Blog Post #6 - Hope

All of the plants in the garden are growing really well. Our broccoli plant has gotten way bigger than it was before and this is thanks to cellular respiration, photosynthesis and cell division. During cellular respiration a glucose molecule is being broken into CO2 and water. All the reactions that occur during this process help make ATP. This molecule has bonds that break and release energy for the cell. Photosynthesis uses the energy from ATP, as well as making more, to convert sunlight into glucose for food. The whole concept of growing means getting bigger, though, and cell division is how this happens. Obviously, the plant needs energy from the processes mentioned before to make this happen, but cell division actively makes it bigger. During cell division, a cell goes through 7 phases: interphase, prophase, prometaphase, metaphase, anaphase, telophase, and cytokinesis. In short, the cell duplicates everything in it, pulls apart the chromosomes, gets everything on two sides, and splits by pinching apart in the middle. This makes a new cell and the process starts over. Each time this process happens, a new cell is made and many put together, all multiplying creates tissue growth. Cells are constantly going through this cycle.

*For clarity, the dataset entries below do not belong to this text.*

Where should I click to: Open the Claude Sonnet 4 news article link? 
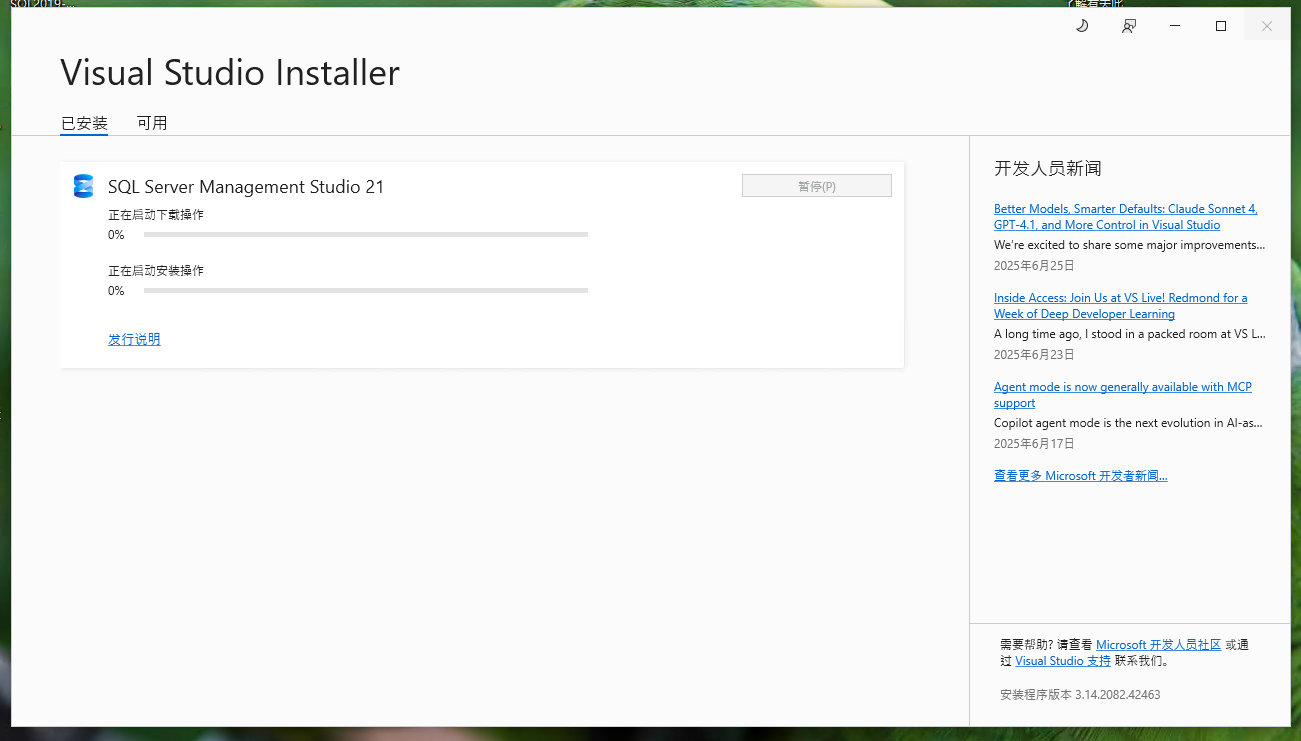[1125, 216]
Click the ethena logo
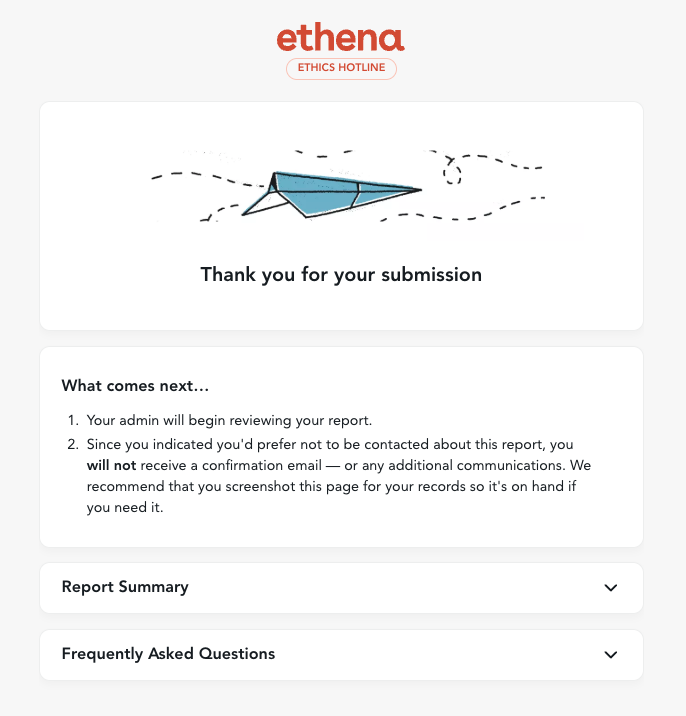The width and height of the screenshot is (686, 716). [341, 38]
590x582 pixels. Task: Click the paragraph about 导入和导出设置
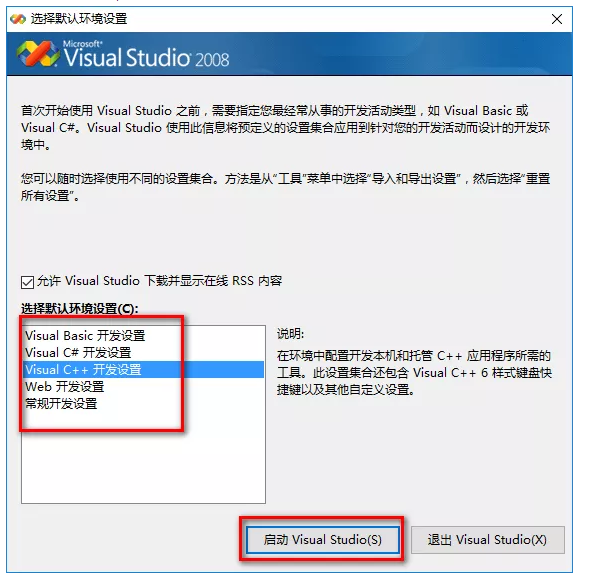tap(286, 187)
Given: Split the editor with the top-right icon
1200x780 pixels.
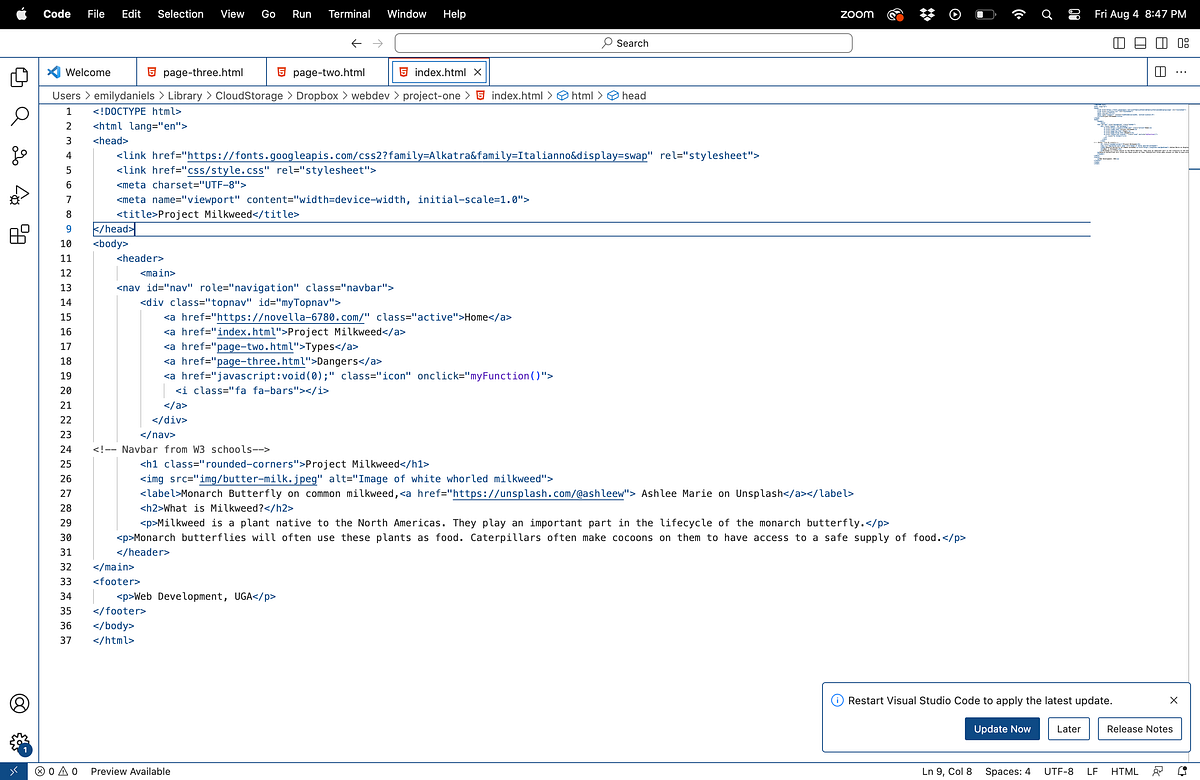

In photosynthesis, enzymes are extremely important. Phosphoglycerate kinase (PKG) and ribulose 1, 5 bisphosphate carboxylase/ oxygenase (Rubisco) are two examples. If the cells needed more PKG and Rubisco here's what they'd need to do. First, the DNA needed for each of these enzymes would be transcribed to RNA so that it can leave the nucleus and go to the cytoplasm. The original DNA can't leave because it may be damaged. This is more convenient anyways because the proteins need to be outside the nucleus. Most things being made by this process are too big to be in the nucleus anyways. Once outside the nucleus, the RNA is read by the ribosome in groups of three bases called codons. Different codon sequences code for different amino acids. Amino acids are the primary part of proteins. It takes a lot of amino acids chained together to make a protein. Since enzymes are proteins this is the last step of making these enzymes. If anything goes wrong it's called a mutation. Some mutations cause catastrophic diseases so it's a good thing the system is so precise.